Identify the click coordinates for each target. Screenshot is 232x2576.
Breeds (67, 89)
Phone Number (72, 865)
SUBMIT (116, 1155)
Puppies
++++++++
_Task requirements_. The entries above must be written out again exactly as they are.

_Exercise output_.
Identify the click coordinates for each target. Screenshot is 232x2576.
Breeds (67, 89)
Phone Number (72, 865)
SUBMIT (116, 1155)
Puppies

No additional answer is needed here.